I usually ask the vendors how they like to eat/cook the vegetables they sell. In this case, he said that they taste really good when you stir-fry the stems with some garlic. But I had done that before and quite liked it. These stalks are mild in taste and need very little cooking time.
A basket of water lilies
 The pretty flowers were drowsy in the hot sun and I simply couldn't take my eyes off them.

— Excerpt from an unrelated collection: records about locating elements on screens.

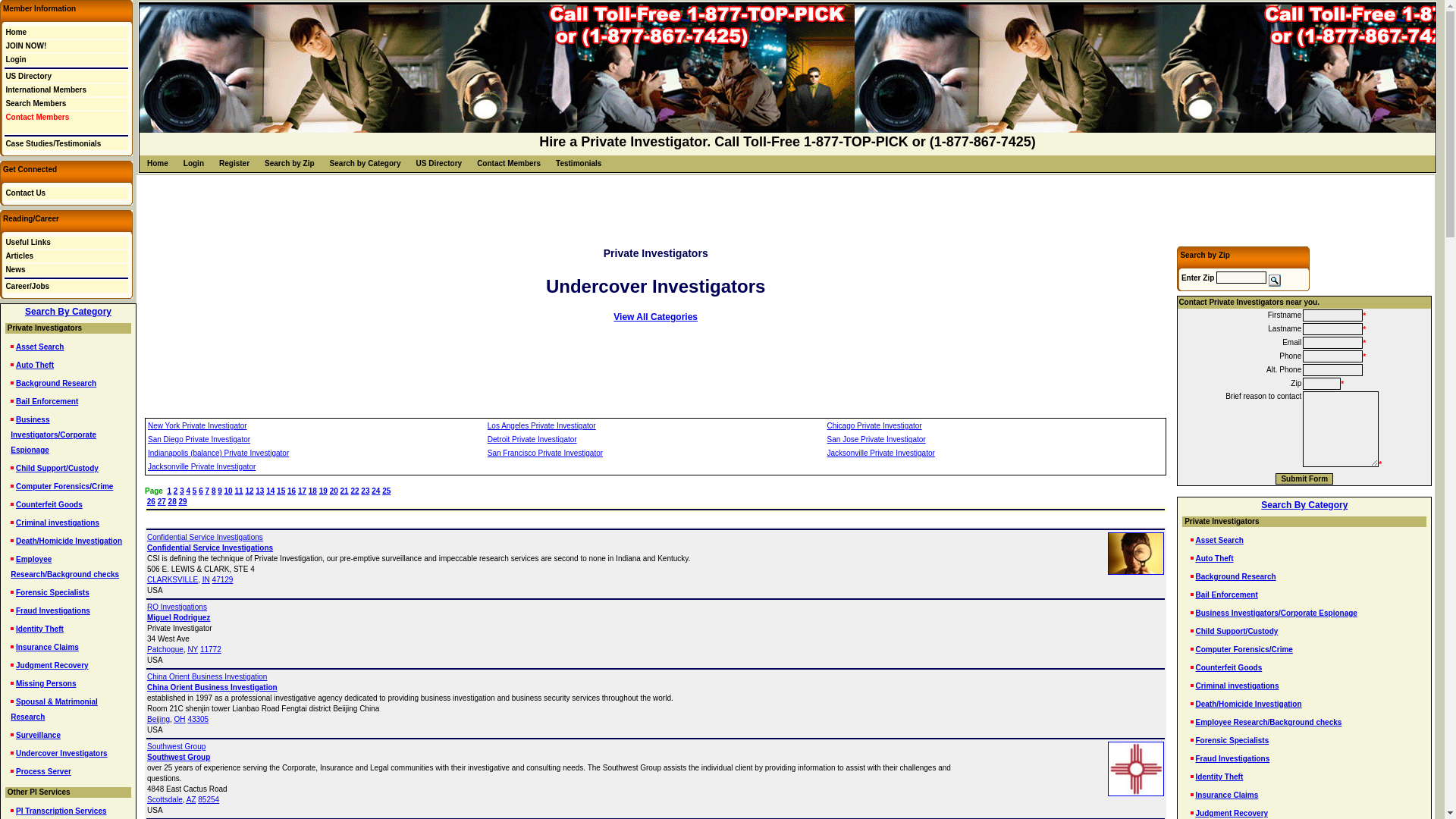
Process Server (43, 771)
Auto Theft Private Investigator (34, 365)
Bail Enforcement (47, 401)
Identity Theft (40, 628)
Home (157, 162)
Surveillance Private Investigator (38, 735)
Identity Theft Private Investigator (40, 628)
Surveillance (38, 735)
Forensic Specialists Private Investigator (52, 592)
Background Research Private Investigator (56, 383)
Counterfeit Goods (49, 504)
US Directory (27, 76)
PI Transcription Services (61, 810)
Fraud Investigations Private Investigator (53, 610)
Undercover Investigators (61, 753)
Given the description of an element on the screen output the (x, y) to click on. 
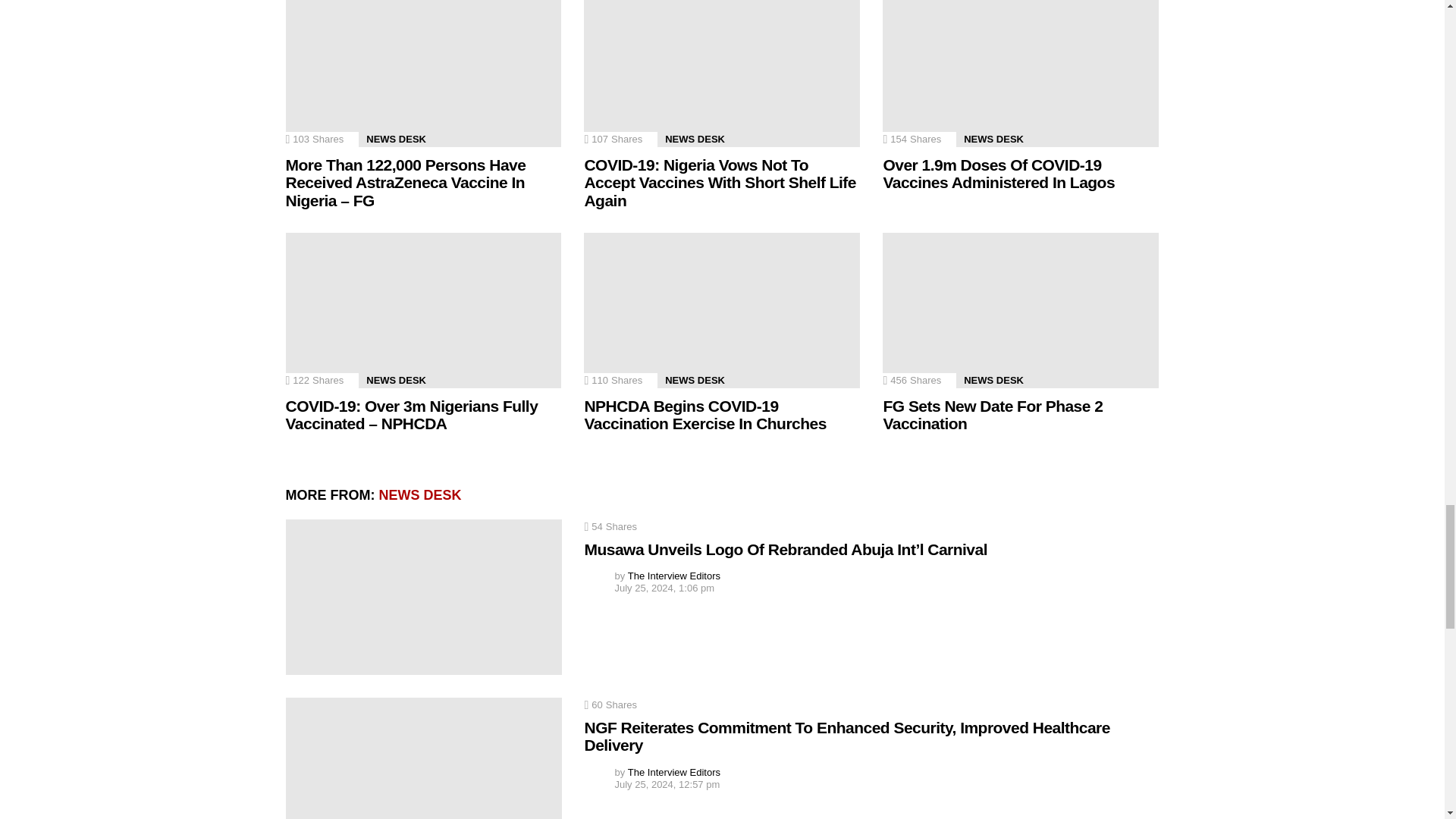
FG Sets New Date For Phase 2 Vaccination (1020, 310)
NPHCDA Begins COVID-19 Vaccination Exercise In Churches (721, 310)
Over 1.9m Doses Of COVID-19 Vaccines Administered In Lagos (1020, 73)
Posts by The Interview Editors (673, 575)
Posts by The Interview Editors (673, 772)
Given the description of an element on the screen output the (x, y) to click on. 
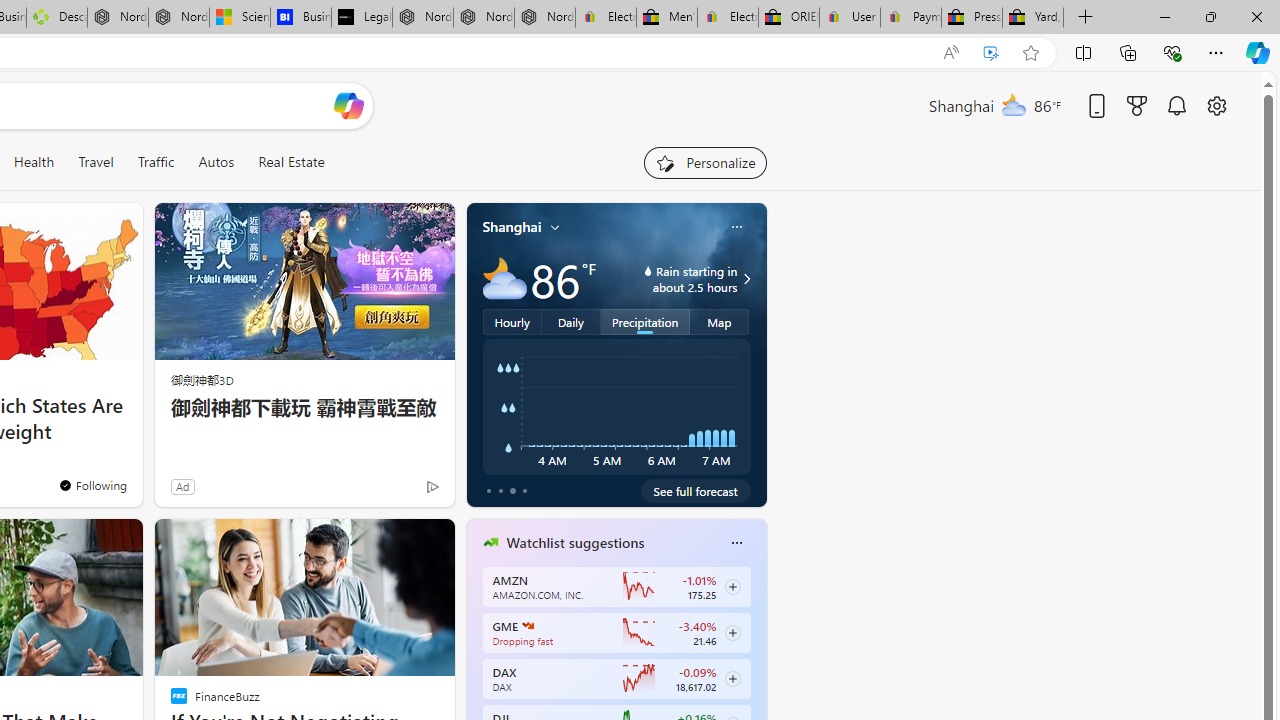
next (756, 670)
Class: follow-button  m (732, 678)
Watchlist suggestions (575, 543)
tab-0 (488, 490)
Given the description of an element on the screen output the (x, y) to click on. 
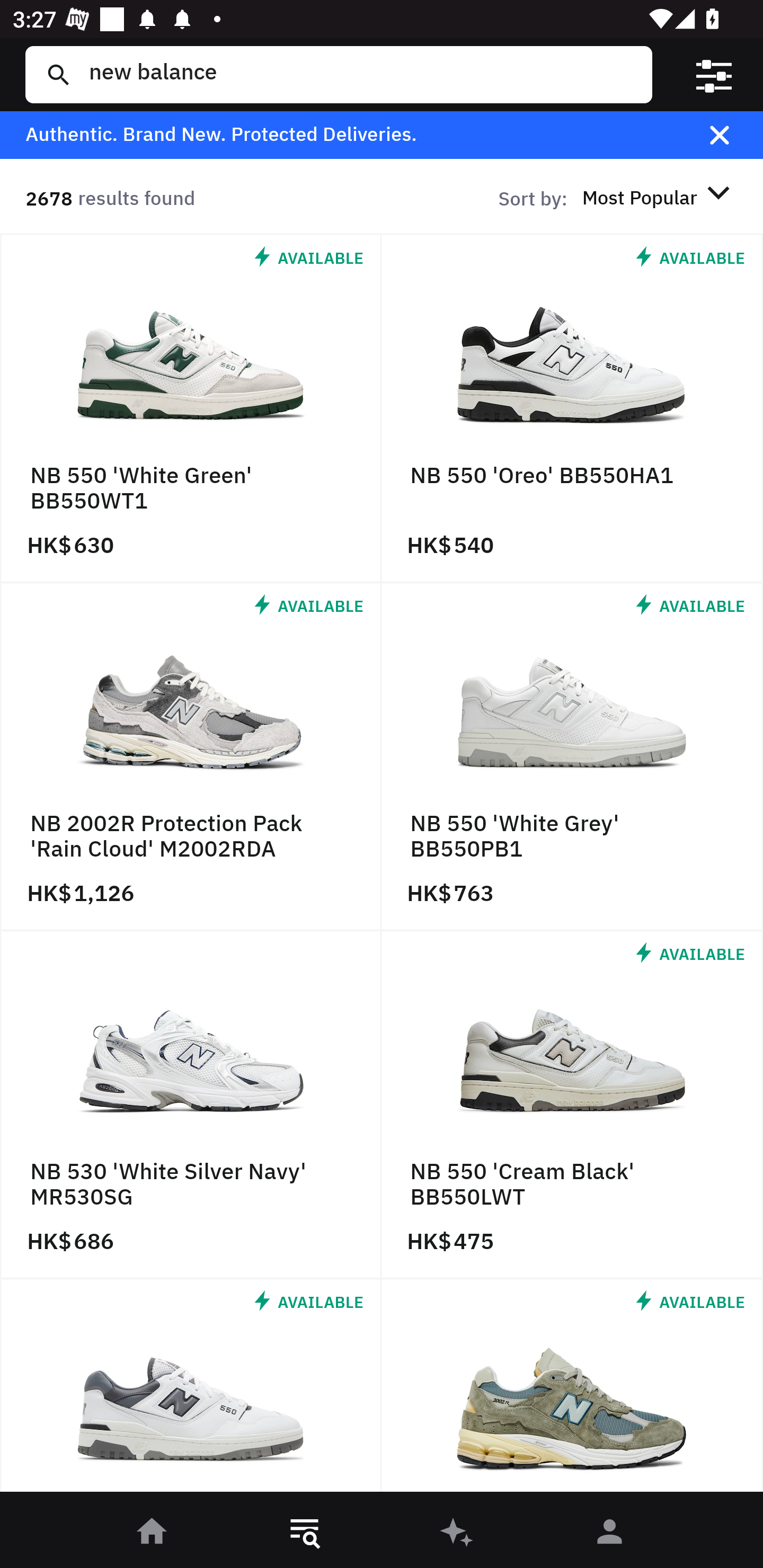
new balance (358, 74)
 (713, 74)
Authentic. Brand New. Protected Deliveries. (350, 134)
 (732, 134)
Most Popular  (659, 196)
 AVAILABLE NB 550 'White Green' BB550WT1 HK$ 630 (190, 409)
 AVAILABLE NB 550 'Oreo' BB550HA1 HK$ 540 (572, 409)
 AVAILABLE NB 550 'White Grey' BB550PB1 HK$ 763 (572, 757)
NB 530 'White Silver Navy' MR530SG HK$ 686 (190, 1105)
 AVAILABLE NB 550 'Cream Black' BB550LWT HK$ 475 (572, 1105)
 AVAILABLE (190, 1389)
 AVAILABLE (572, 1389)
󰋜 (152, 1532)
󱎸 (305, 1532)
󰫢 (457, 1532)
󰀄 (610, 1532)
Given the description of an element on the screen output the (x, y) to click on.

Water lily stalk fritters:
Recipe adapted from here.
Ingredients:
Water lily stems
Chick pea flour
Rice flour
Chilli powder
Nigella seeds
Turmeric powder
Salt to taste
A dash of sugar
A pinch of baking soda
Oil to fry

Method:
Remove the flowers and wash the stalks. Peel the skin. It comes off easily in long strips. The action is the same as stringing beans or removing the skin from colocasia stems. You could cut the stalks into four or five parts to make it easier. Cut into even-sized pieces.
Wash and drain in a colander.
Take a toothpick and skewer the cut stalks like a small raft. I used 6 pieces for each 'raft'.
Keep doing so till all the prepared stalks are used up. 
In a bowl, mix the flours. No measurements are given here as with fritters we usually go by eye. The proportion is that there should be two parts chick pea flour and one part rice flour.
Add the seasonings and the nigella seeds. Mix well. Add water and make a thick batter.
Heat the oil in a heavy-bottomed pan.
Dip each 'raft' in the batter and fry in the hot oil. Remove with a slotted spoon and drain on kitchen paper.
The toothpicks can be removed but I left them on.

Instead of making regular chutney. I made a tzatziki dip with...
1 cup of strained yoghurt
1 small cucumber, peeled and grated and the water squeezed out
Salt to taste
2 cloves of garlic peeled, crushed and chopped to bits
Freshly grated black pepper, as per taste
A drizzle of extra virgin olive olive oil
Mint leaves as a garnish
Combine all the ingredients except the last two, till homogeneous. Drizzle the olive oil on top and garnish with a few mint leaves/sprigs.

The reddish colour comes from the use of chilli powder. I loved the fritters. With the rest of the stalks, I'll be trying out another recipe soon.